Activation of signal transducer and activator of transcription 3 correlates with cell proliferation and renal injury in human glomerulonephritis.

BACKGROUND

Signal transducer and activator of transcription (STAT) 3 plays an important role in the regulation of cell proliferation. However, the mechanism of STAT3 activation in human glomerulonephritis is unclear.

METHODS

STAT3 activation was determined using immunohistochemistry for phosphorylated STAT3 (p-STAT3) in normal human kidney and various types of glomerulonephritis.

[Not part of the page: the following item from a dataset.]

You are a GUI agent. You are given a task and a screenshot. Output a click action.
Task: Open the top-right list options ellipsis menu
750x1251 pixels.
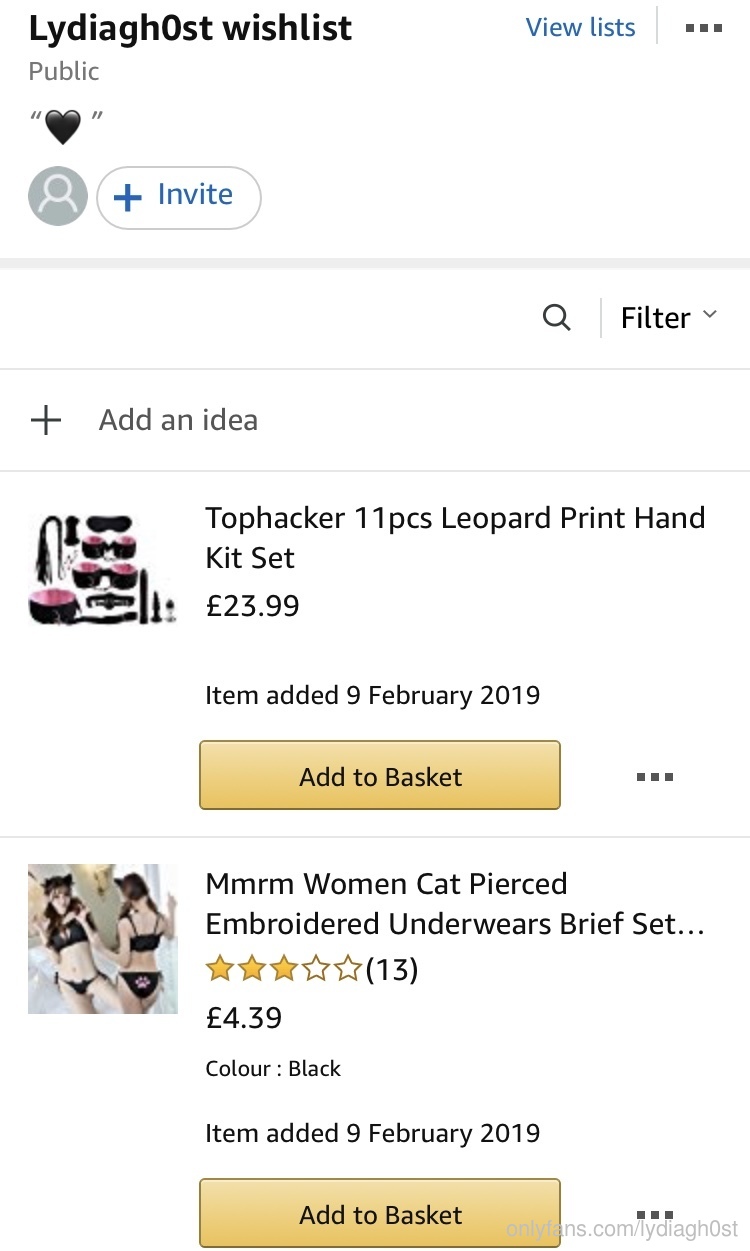pyautogui.click(x=704, y=28)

We also identified the cell exhibiting activated p-STAT3 expression in human glomerulonephritis and correlated STAT3 activation with renal function and histologic injury.

RESULTS

p-STAT3 staining was identified in glomeruli and some tubules in normal human kidney. p-STAT3 positive glomerular cells were significantly increased in lupus nephritis, IgA nephropathy and vasculitis compared with normal kidney. p-STAT3 positive tubulointerstitial cells were significantly increased in IgA nephropathy and vasculitis compared with normal kidney. Glomerular and tubulointerstitial p-STAT3 staining was significantly decreased after steroid therapy. There was a significant correlation between the number of p-STAT3 positive cells and the number of PCNA positive glomerular and tubulointerstitial cells in all cases of glomerulonephritis. Furthermore, renal function inversely correlated with the number of p-STAT3 positive glomerular and tubulointerstitial cells in all cases of glomerulonephritis.

CONCLUSIONS

The present study has identified STAT3 activation in normal human kidney and a marked increase in STAT3 activation in many forms of glomerulonephritis. The correlation of STAT3 activation with clinical and histologic parameters suggests that this pathway plays an important role in the pathogenesis of kidney disease. Furthermore, localization of STAT3 activation to individual cell types suggests that this pathway may play a pivotal role in promoting renal inflammation and fibrosis.